6th Chief Justice of Manipur High Court
- In office 14 February 2021 – 5 February 2023
- Nominated by: S. A. Bobde
- Appointed by: Ram Nath Kovind
- Preceded by: R. Sudhakar
- Succeeded by: Siddharth Mridul M. V. Muralidaran (Acting)

Judge of Punjab & Haryana High Court
- In office 14 October 2019 – 13 February 2021
- Nominated by: Ranjan Gogoi
- Appointed by: Ram Nath Kovind

Judge of Telangana High Court
- In office 8 August 2008 – 13 October 2019
- Nominated by: K. G. Balakrishnan
- Appointed by: Pratibha Patil

Personal details
- Born: 14 August 1963 (age 62) Hyderabad
- Alma mater: Nizam College Faculty of Law, University of Delhi

= P. V. Sanjay Kumar =

Judge of the Supreme Court of India

Puligoru Venkata Sanjay Kumar (born 14 August 1963) is an Indian jurist who is serving as a judge of the Supreme Court of India.
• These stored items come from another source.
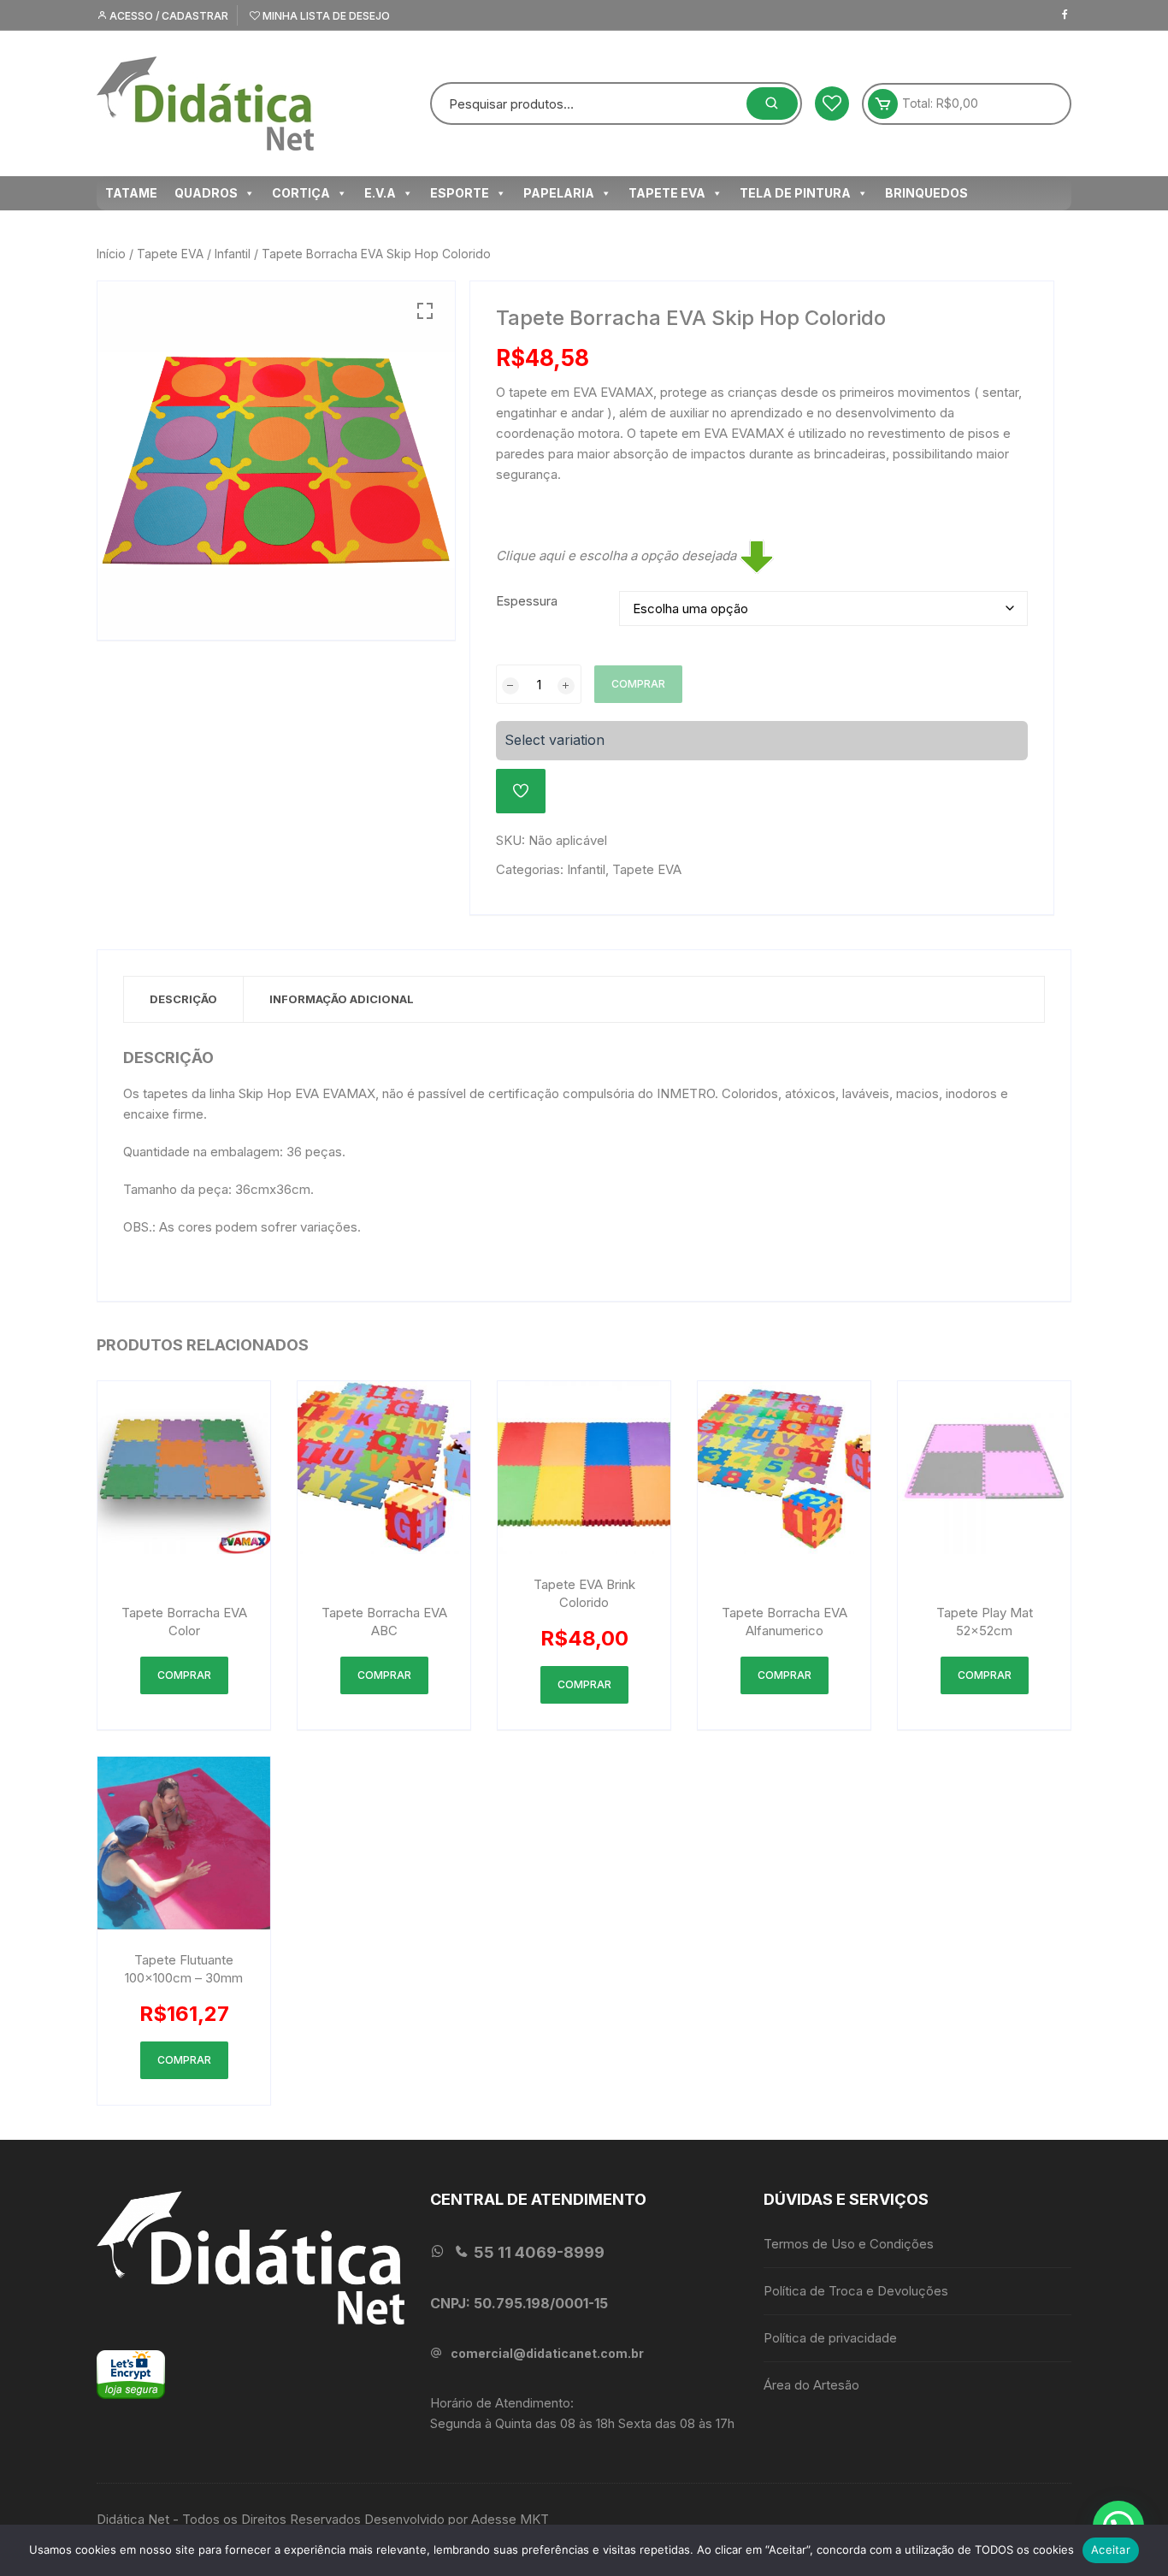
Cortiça (301, 193)
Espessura (526, 601)
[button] (425, 311)
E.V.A (380, 193)
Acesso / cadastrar (167, 15)
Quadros (206, 193)
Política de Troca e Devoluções (856, 2291)
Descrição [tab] (183, 999)
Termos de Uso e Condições (849, 2244)
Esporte (459, 193)
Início (111, 253)
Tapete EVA (666, 193)
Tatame (131, 193)
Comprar (638, 683)
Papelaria (558, 193)
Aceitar (1110, 2549)
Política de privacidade (830, 2338)
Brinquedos (926, 193)
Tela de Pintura (795, 193)
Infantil (233, 253)
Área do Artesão (811, 2385)
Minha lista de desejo (325, 15)
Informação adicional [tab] (341, 999)
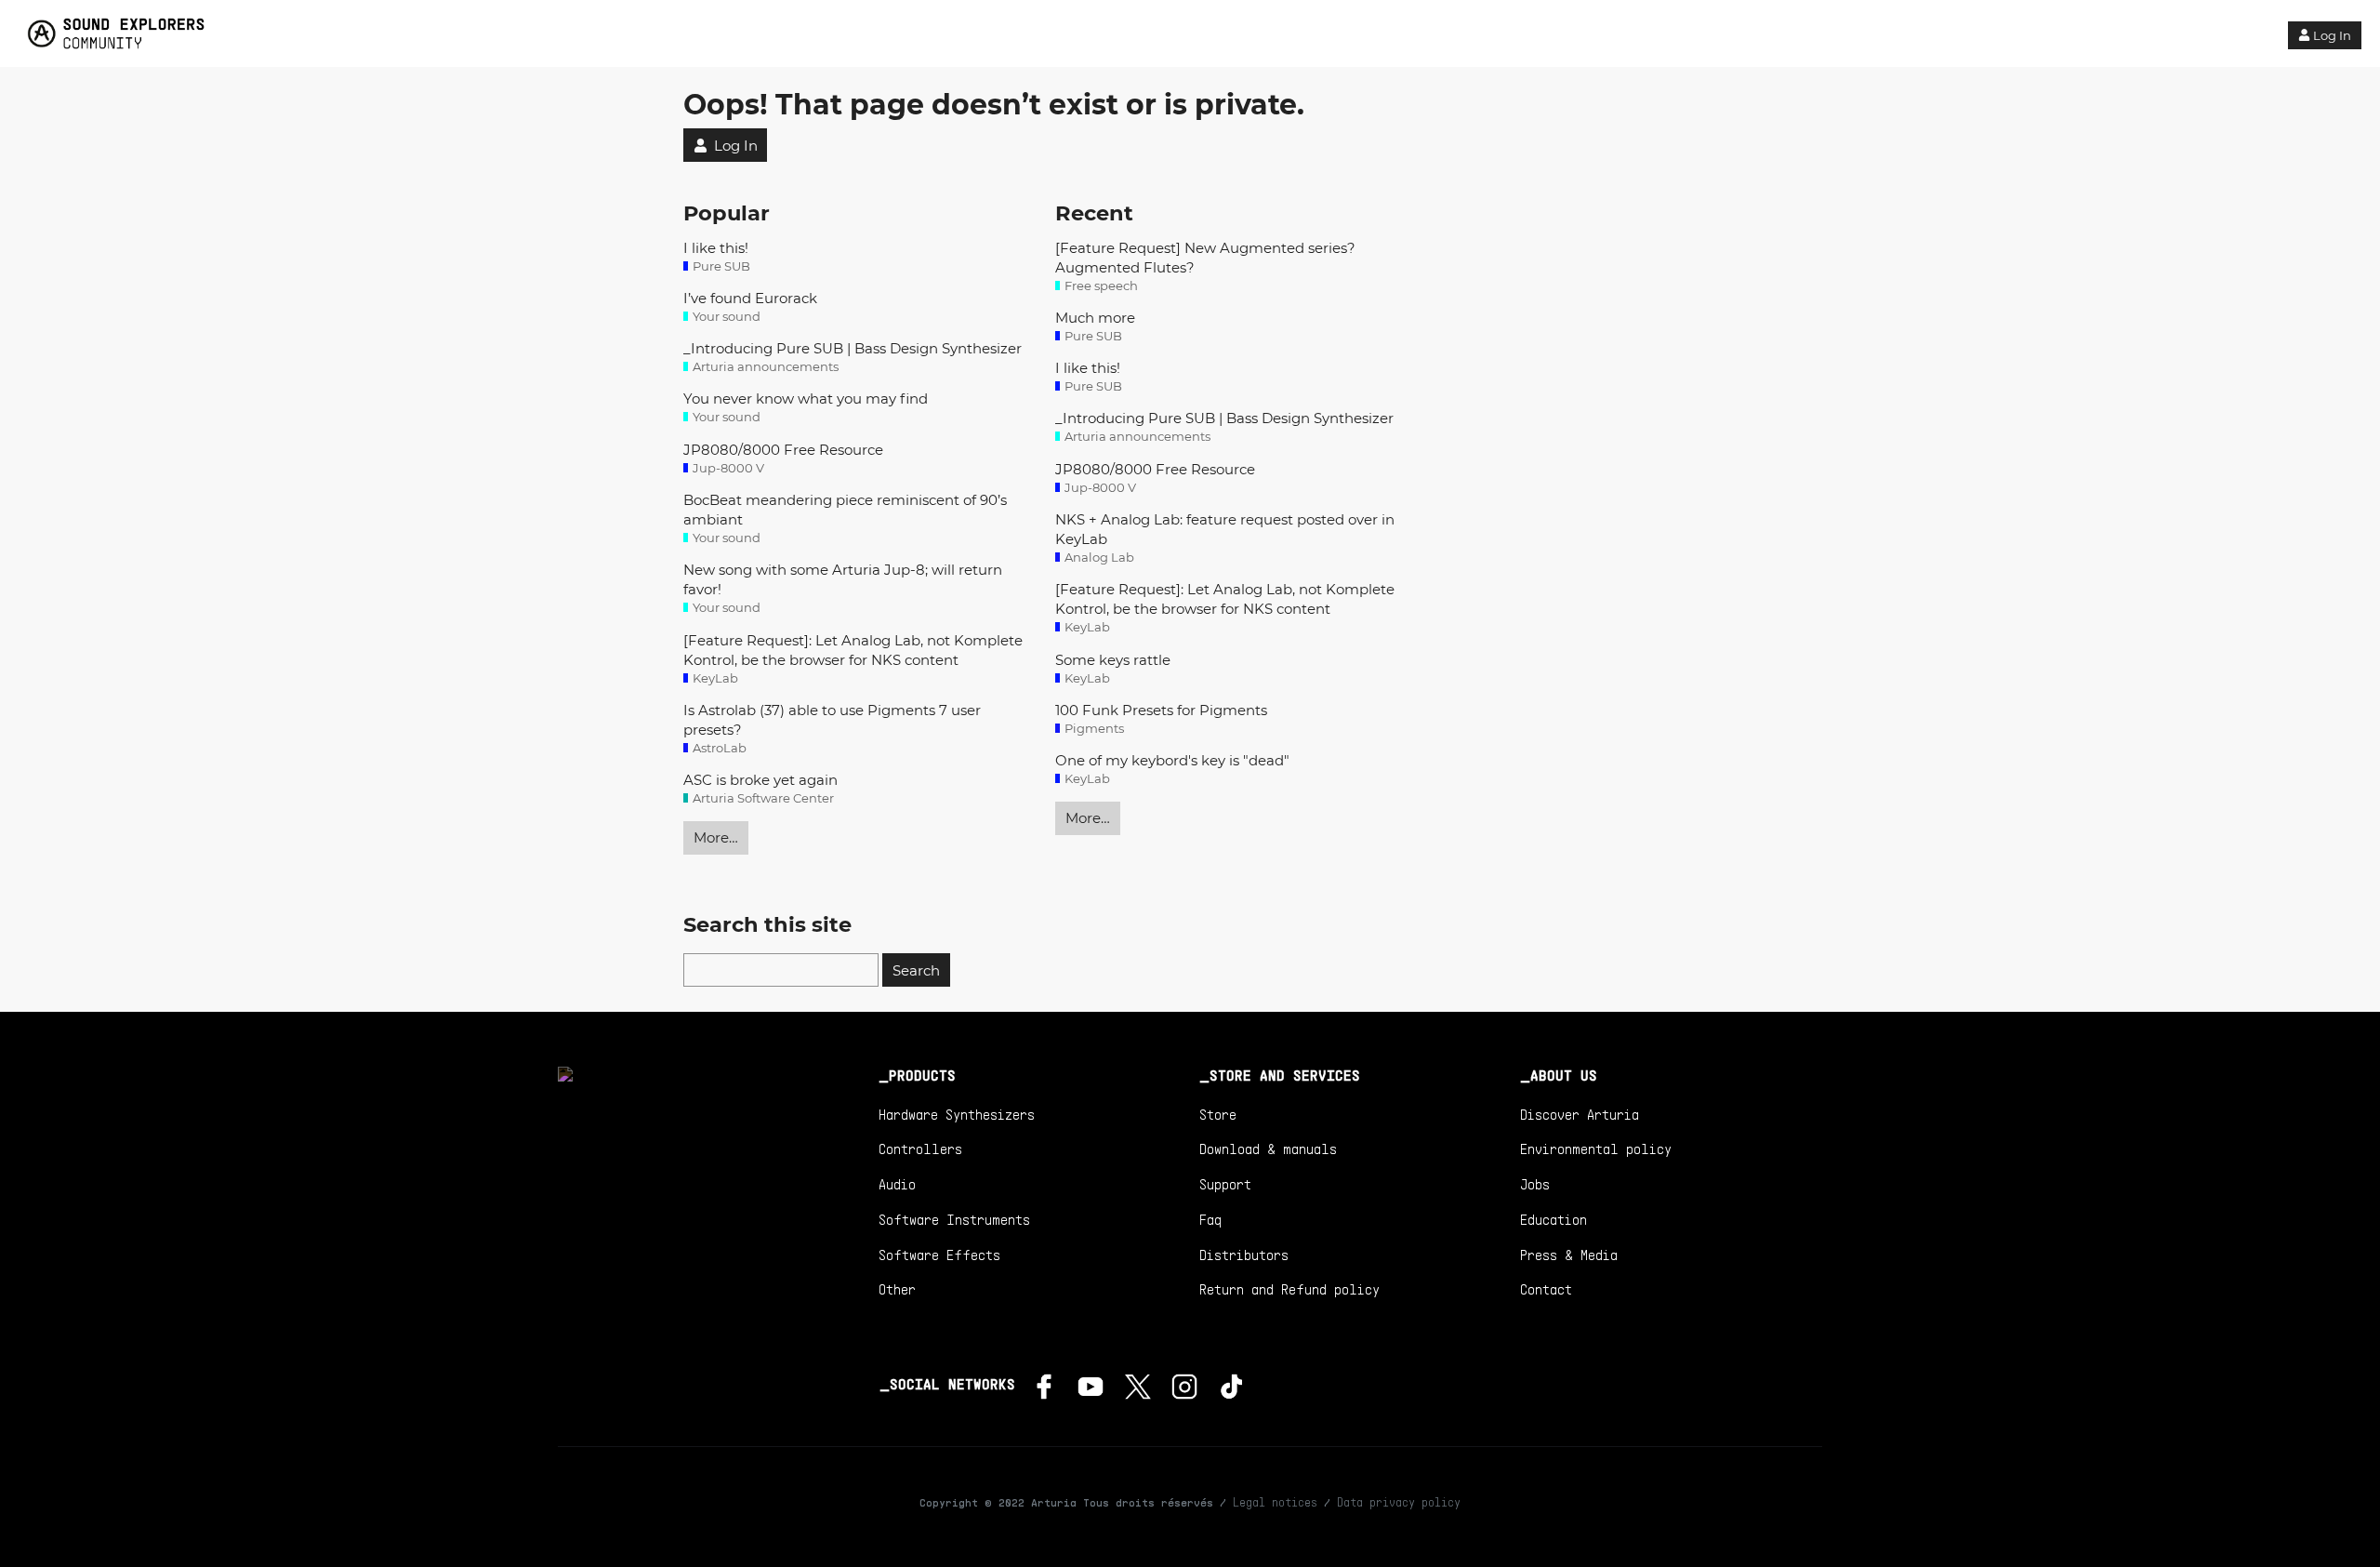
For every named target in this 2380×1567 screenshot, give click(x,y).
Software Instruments (954, 1219)
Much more (1095, 317)
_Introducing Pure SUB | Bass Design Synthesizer (852, 348)
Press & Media (1569, 1254)
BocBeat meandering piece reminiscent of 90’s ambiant (845, 509)
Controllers (920, 1148)
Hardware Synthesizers (957, 1114)
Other (897, 1289)
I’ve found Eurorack (750, 298)
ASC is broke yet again (760, 780)
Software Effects (939, 1254)
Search (916, 970)
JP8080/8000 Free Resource (783, 449)
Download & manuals (1268, 1148)
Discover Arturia (1579, 1114)
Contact (1546, 1289)
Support (1225, 1183)
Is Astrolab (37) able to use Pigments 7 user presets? (832, 719)
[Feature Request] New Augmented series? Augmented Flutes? (1205, 257)
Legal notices (1275, 1501)
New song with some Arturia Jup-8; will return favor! (842, 579)
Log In (2332, 35)
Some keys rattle (1112, 660)
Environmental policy (1596, 1148)
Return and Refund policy (1289, 1289)
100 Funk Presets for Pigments (1161, 710)
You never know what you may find (805, 398)
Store (1217, 1114)
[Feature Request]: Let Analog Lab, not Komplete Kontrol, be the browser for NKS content (853, 650)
He is a former chief justice of the Manipur High Court. He has also served as a judge of the Punjab and Haryana High Court and Telangana High Court.

==Early life==
P.V. Kumar was born on 14 August 1963, in Hyderabad to late P. Ramachandra Reddy and P. Padmavathamma. P.Ramachandra Reddy was the former Advocate General of Andhra Pradesh High Court (1969 to 1982). Kumar completed his graduation in Commerce from Nizam College, Hyderabad, and Law Degree from Delhi University in 1988 and enrolled in the Bar Council of Andhra Pradesh in August 1988.

== Career ==
He practiced at Andhra Pradesh High Court. He has served as the government pleader in the Andhra Pradesh High Court from 2000 to 2003. He was elevated as an additional judge of Telangana High Court on 8 August 2008 and made permanent judge on 20 January 2010. He was transferred as a judge of Punjab and Haryana High Court on 14 October 2019.

He was elevated as Chief Justice of Manipur High Court on 12 February 2021 and took the oath on 14 February 2021.

He was nominated to the Supreme Court by then Chief Justice of India D.Y. Chandrachud in December 2022 and appointed as judge on 6 February 2023.